Detection of major psychoactive compounds (safrole, myristicin, and elemicin) of nutmeg in human serum via GC–MS/MS using MonoSpin® extraction: Application in a nutmeg poisoning case

Nutmeg is an inexpensive, readily available spice used in a variety of recipes. However, the use of nutmeg powder as a recreational drug for its hallucinogenic effects is resulting in an increase in overdose rates. We encountered a male patient being hospitalized after ingesting 75 g of commercially available nutmeg powder with the intent of committing suicide. There are no available reports documenting the toxic or comatose-fatal blood concentrations or time-course of drug action in cases of nutmeg poisoning. Therefore, to improve patient management, we endeavored to determine the blood serum levels and time-course of the major psychoactive compounds (safrole, myristicin, and elemicin) present in nutmeg. We designed a simple and reliable method using the MonoSpin® extraction kit and gas chromatography-tandem mass spectrometry to detect the presence of these psychoactive compounds in human serum.
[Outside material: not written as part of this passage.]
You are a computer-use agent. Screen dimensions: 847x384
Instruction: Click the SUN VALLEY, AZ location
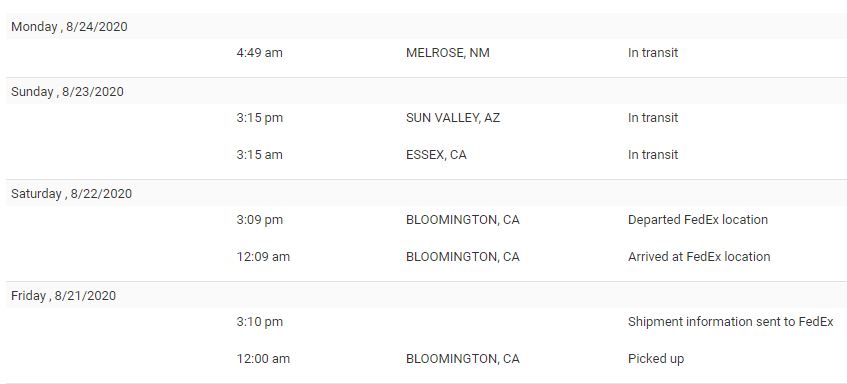pos(453,118)
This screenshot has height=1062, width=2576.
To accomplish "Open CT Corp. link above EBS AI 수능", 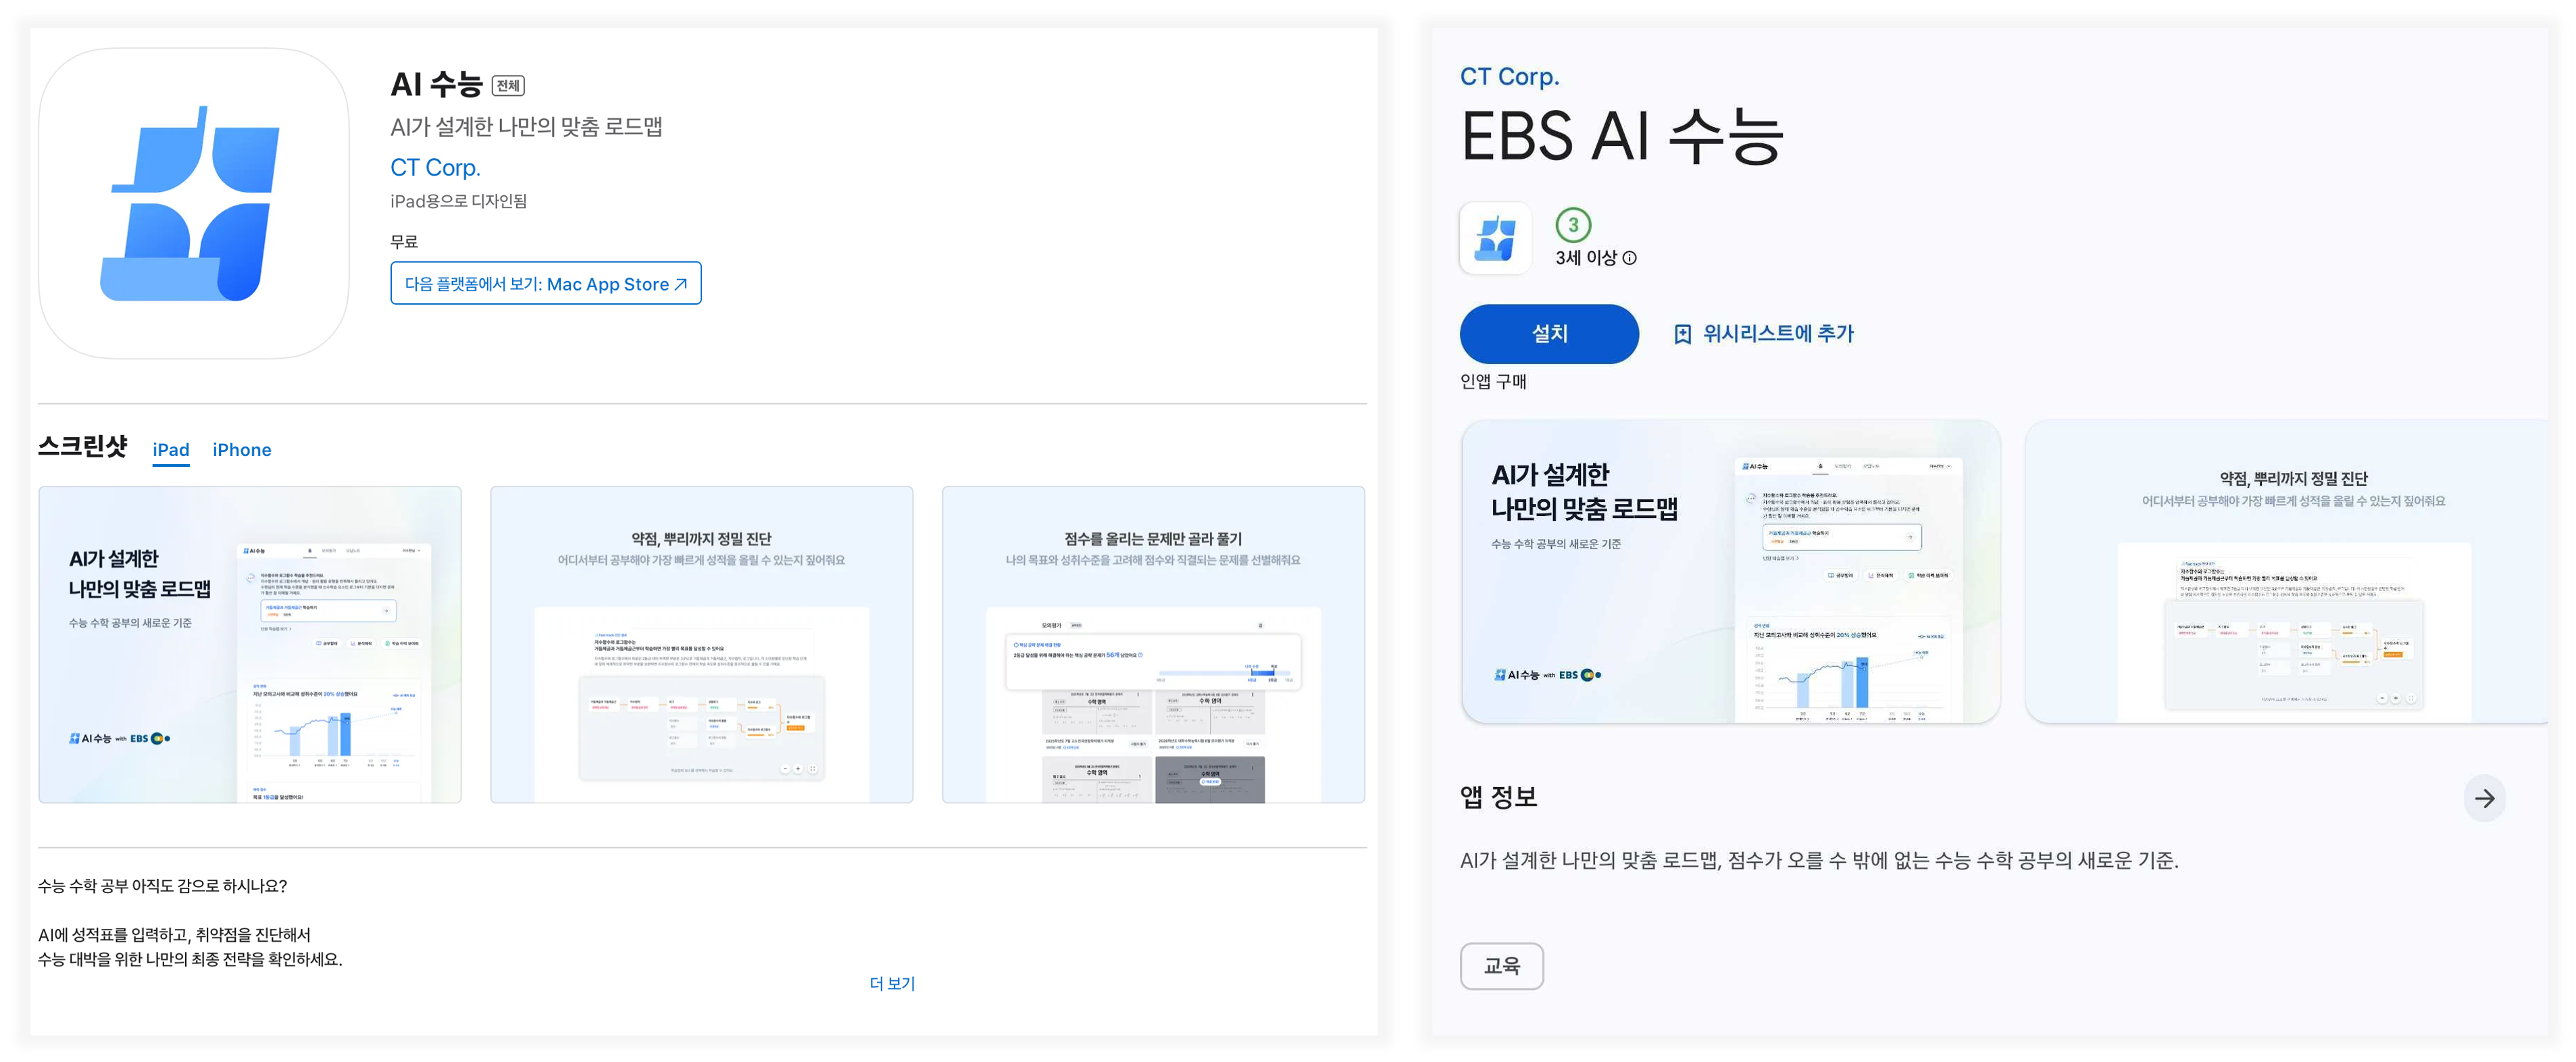I will click(x=1509, y=77).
The method had detection and quantitation limits of 0.14-0.16 and 0.5 ng/mL (lowest calibration points), respectively. The calibration curves displayed excellent linearity (0.996-0.997) for all three compounds at 0.5-300 ng/mL blood concentrations. The intra- and inter-day precision values for quality assurance were in the ranges of 2.4-11 % and 2.5-11 %, respectively; bias ranged from - 2.6 % to 2.1 %. Blood serum levels of safrole, myristicin, and elemicin were measured at admission (approximately 8 h post-ingestion) and approximately 94 h after a post-admission fluid therapy to evaluate their biological half-lives. We developed this method to obtain information on the psychoactive constituents of nutmeg and, thereby, determine the toxicokinetic parameters of nutmeg in a case of nutmeg poisoning.